页面:
== == ==
题意:给一个有n个点,n条边的图,n为1e5,查询任两点间的最短距离

思路:n个点n-1条边的话就是树,这个图就比树多了一条边,把这条边拿出来考虑

任意两点间的最短路有两种情况,一是经过这条边,二是不经过

建图的时候不加这一条边

x和y的距离 经过这条边的话x->uu + ww + vv->y或x->vv + ww + uu->y

不经过的话直接求即可

#include <iostream>
#include <cstdio>
#include <cstring>
#include <cmath>
#include <algorithm>
#include <queue>
using namespace std;
typedef long long LL;
const int SZ = 200010;
const int INF = 1e9+10;
int head[SZ], nxt[SZ], tot = 0, deep[SZ], fa[SZ][20];
int fab[SZ];
LL dist[SZ];
struct node
{
    int t, d;
}l[SZ];
void build(int f, int t, int d)
{
    l[++tot].t = t;
    l[tot].d = d;
    nxt[tot] = head[f];
    head[f] = tot;
}
int n;
void dfs(int u, int f)
{
    for(int i = 1; i <= 18; i++)
        if(deep[u] >= (1<<i))
            fa[u][i] = fa[fa[u][i-1]][i-1];
    for(int i = head[u];i;i = nxt[i])
    {
        int v = l[i].t;
        if(v != f)
        {
            deep[v] = deep[u] + 1;
            dist[v] = dist[u] + l[i].d;
            fa[v][0] = u;
            dfs(v, u);
        }
    }
}
int lca(int x, int y)
{
    if(deep[x] < deep[y])
        swap(x, y);
    int delta = deep[x] - deep[y];
    for(int i = 0; i <= 18; i++)
        if((1<<i) & delta)
== == ==
记录信息:
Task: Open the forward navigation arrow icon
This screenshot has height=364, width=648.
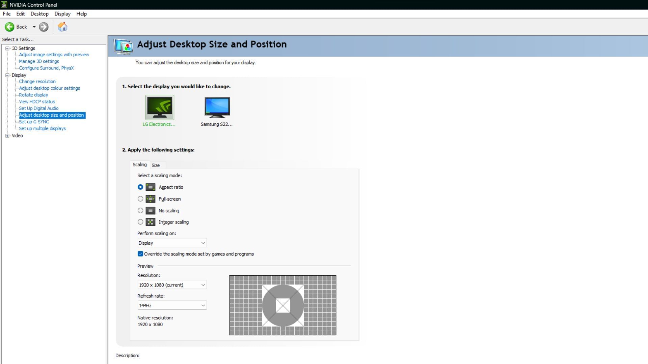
== == ==
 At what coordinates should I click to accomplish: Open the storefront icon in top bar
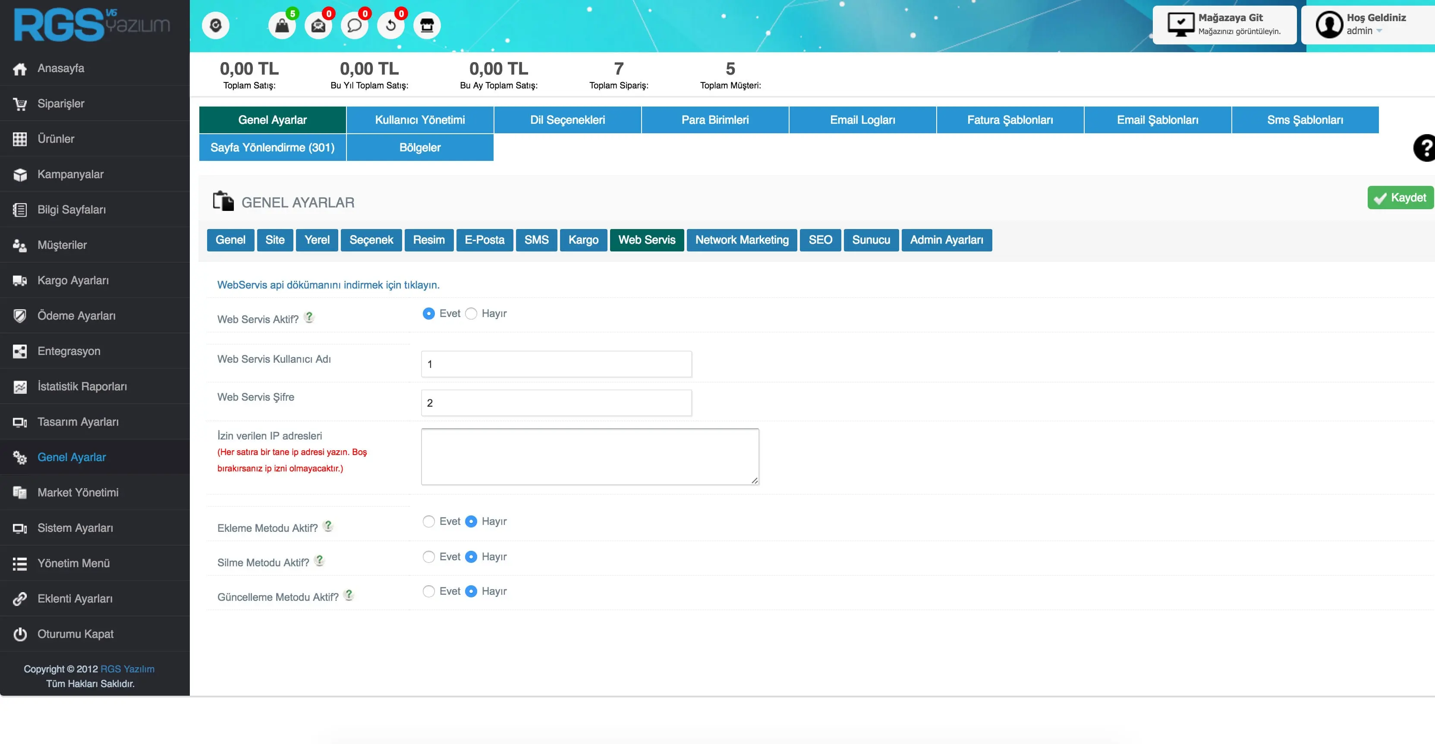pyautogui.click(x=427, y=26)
== == ==
任务说明:
根据页面中的思路说明,任意两点间的最短路分为哪两种情况?

参考答案:
一是经过比树多出的那条边,二是不经过这条边。